Start Document text
Dear Friends,
Yesterday my friend was telling me about his car troubles. It wasn’t a mechanical issue, it had to do with his key fob. He described a YouTube video that explained an odd set of rituals he would have to perform in order to manually “reboot” his car.
If you’re like me, this story makes your blood boil. How did we arrive at this place where our possessions render us helpless every time tech fails? This week’s User Zero chapter tries to answer that question. Strap in and let me tell you the story of concept horse carriages, tragic car design fails, tractor hacking, and the best and worst of Volkswagen. I hope you enjoy it. Stay creative.
Your friend,
Ade
“All the research and development of all the products and services that are going to affect all of our forward days, are now being conducted in the realm of the electromagnetic spectrum reality, not directly apprehendable by any of the human senses.” —Buckminster Fuller
In science fiction you can teleport out of danger, but on Earth when an unmanned crossover rolls in your direction you need to get out of the way. That is how Anton Yelchin died, crushed against the gate in his driveway. You may remember Anton from the 2009 Star Trek reboot where he played Chekov. While the tragedy made headlines around the world, the design flaw that lead to his death mostly avoided scrutiny.
End Document text
Start Listed entries
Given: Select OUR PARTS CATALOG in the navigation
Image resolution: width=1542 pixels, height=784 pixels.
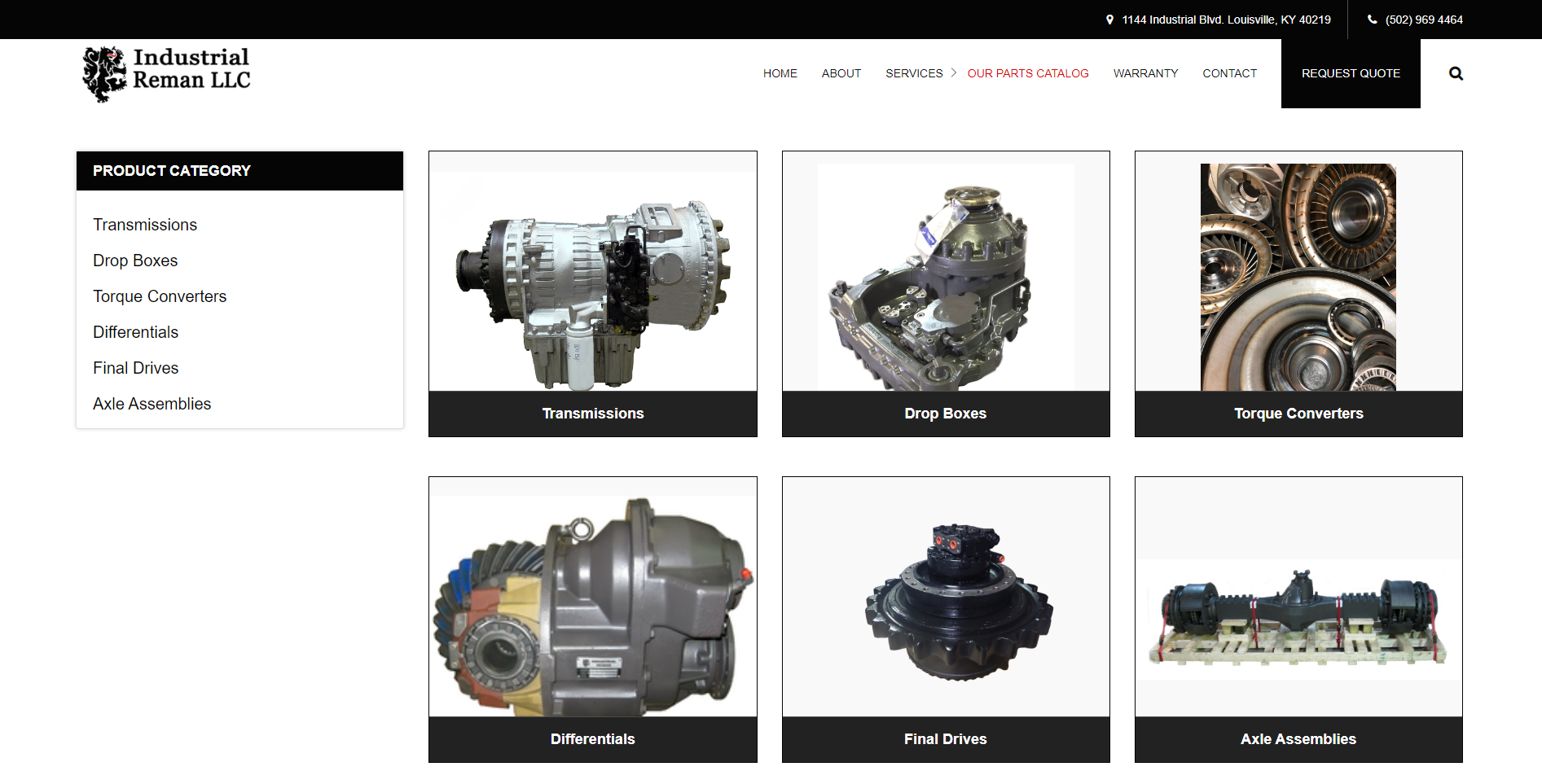Looking at the screenshot, I should [x=1028, y=73].
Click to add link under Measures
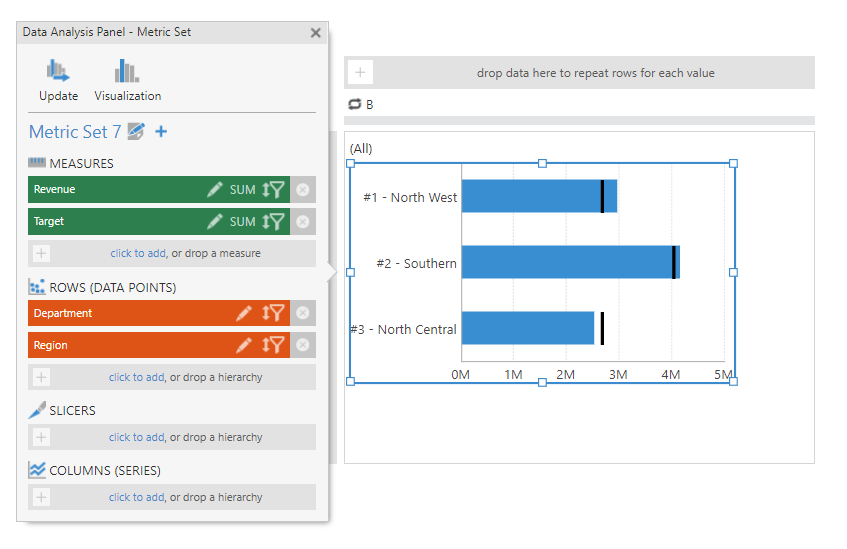Screen dimensions: 847x549 click(x=138, y=254)

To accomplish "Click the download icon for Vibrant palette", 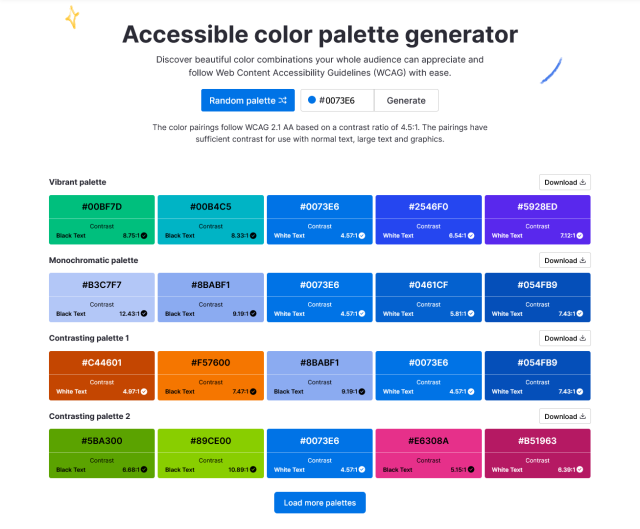I will (583, 182).
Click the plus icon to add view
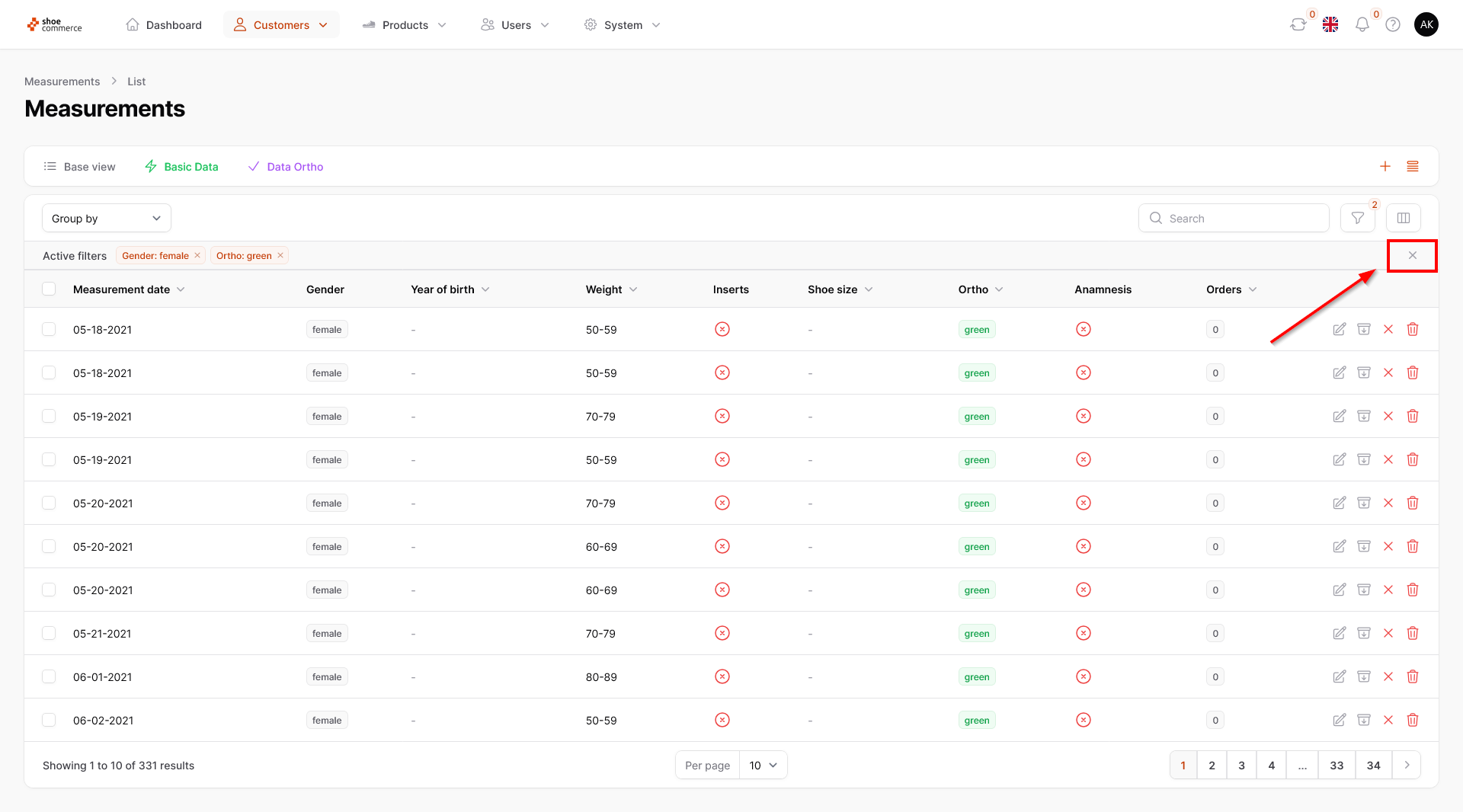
End Listed entries
● **The request**
In the newsletter, what role did Anton Yelchin play in the 2009 Star Trek reboot?

● **Solution**
Chekov